The legacy implementation only lists those paths that must definitely be copied on to target. E.g. if a file already exists at the target (and -overwrite isn't specified), the file isn't even considered in the Map-Reduce Copy Job. Determining this during setup (i.e. before the Map-Reduce Job) involves file-size and checksum-comparisons that are potentially time-consuming.
The new DistCp postpones such checks until the Map-Reduce Job, thus reducing setup time. Performance is enhanced further since these checks are parallelized across multiple maps.
The Input-formats and Map-Reduce components are responsible for the actual copy of files and directories from the source to the destination path.
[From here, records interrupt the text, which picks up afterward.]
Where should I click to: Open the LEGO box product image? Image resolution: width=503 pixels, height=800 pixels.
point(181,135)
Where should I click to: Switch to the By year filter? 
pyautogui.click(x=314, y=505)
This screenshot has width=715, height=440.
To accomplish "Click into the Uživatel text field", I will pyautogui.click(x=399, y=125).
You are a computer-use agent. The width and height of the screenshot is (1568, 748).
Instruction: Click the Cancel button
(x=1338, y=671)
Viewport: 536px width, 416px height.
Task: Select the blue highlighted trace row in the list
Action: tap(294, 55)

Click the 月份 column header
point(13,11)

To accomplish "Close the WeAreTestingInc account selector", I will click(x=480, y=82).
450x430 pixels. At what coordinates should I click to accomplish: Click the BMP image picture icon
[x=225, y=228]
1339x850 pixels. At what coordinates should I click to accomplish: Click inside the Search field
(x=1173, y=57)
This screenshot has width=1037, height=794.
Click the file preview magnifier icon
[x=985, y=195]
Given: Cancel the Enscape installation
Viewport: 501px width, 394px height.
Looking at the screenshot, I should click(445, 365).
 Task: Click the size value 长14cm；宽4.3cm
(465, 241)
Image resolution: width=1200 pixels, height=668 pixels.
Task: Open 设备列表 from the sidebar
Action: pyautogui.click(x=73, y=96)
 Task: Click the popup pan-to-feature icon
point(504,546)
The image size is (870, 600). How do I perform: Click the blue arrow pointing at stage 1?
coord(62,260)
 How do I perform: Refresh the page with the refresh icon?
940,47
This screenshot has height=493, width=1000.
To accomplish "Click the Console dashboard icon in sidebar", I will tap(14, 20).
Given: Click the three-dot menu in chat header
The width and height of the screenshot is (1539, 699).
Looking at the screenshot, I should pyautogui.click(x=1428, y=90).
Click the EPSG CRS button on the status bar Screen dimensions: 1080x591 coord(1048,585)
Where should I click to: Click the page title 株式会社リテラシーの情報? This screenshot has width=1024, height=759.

The listing-file created during copy-listing generation is consumed at this point, when the copy is carried out. The classes of interest here include:
The DynamicInputFormat implements org.apache.hadoop.mapreduce.InputFormat, and is new to DistCp. The listing-file is split into several "chunk-files", the exact number of chunk-files being a multiple of the number of maps requested for in the Hadoop Job. Each map task is "assigned" one of the chunk-files (by renaming the chunk to the task's id), before the Job is launched.
Paths are read from each chunk using the DynamicRecordReader, and processed in the CopyMapper. After all the paths in a chunk are processed, the current chunk is deleted and a new chunk is acquired. The process continues until no more chunks are available.
This "dynamic" approach allows faster map-tasks to consume more paths than slower ones, thus speeding up the DistCp job overall.